== Data excerpts
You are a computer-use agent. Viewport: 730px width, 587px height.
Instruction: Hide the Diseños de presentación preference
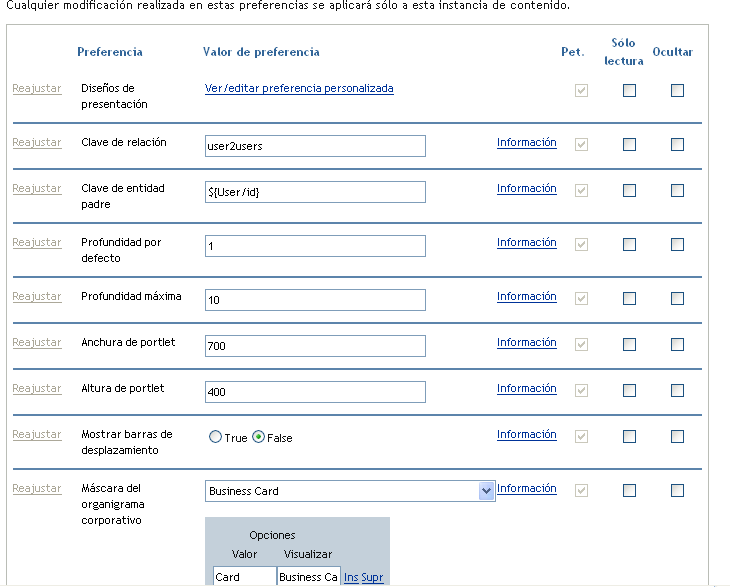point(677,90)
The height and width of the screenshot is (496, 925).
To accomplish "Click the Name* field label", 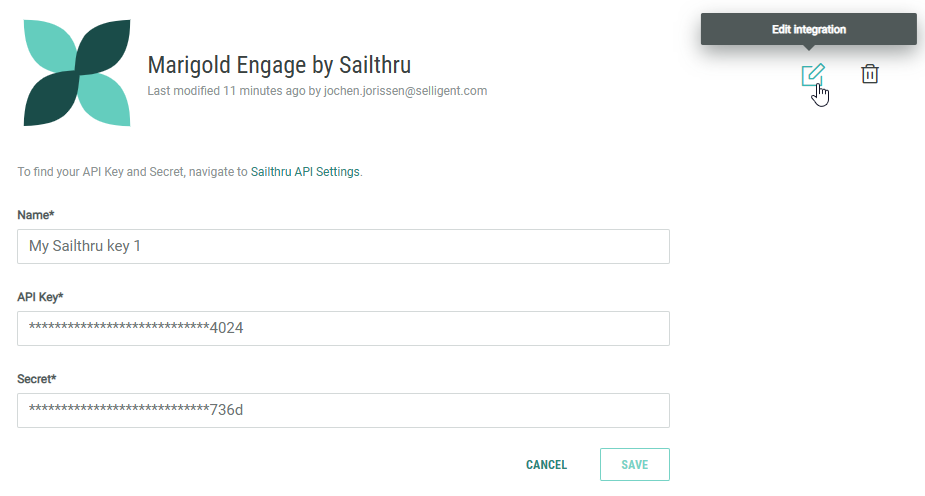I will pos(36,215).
====
Return each line of the listing that holds the word "height".

Expected output:
You are a computer-use agent. Viewport: 730px width, 587px height.
The height and width of the screenshot is (496, 925).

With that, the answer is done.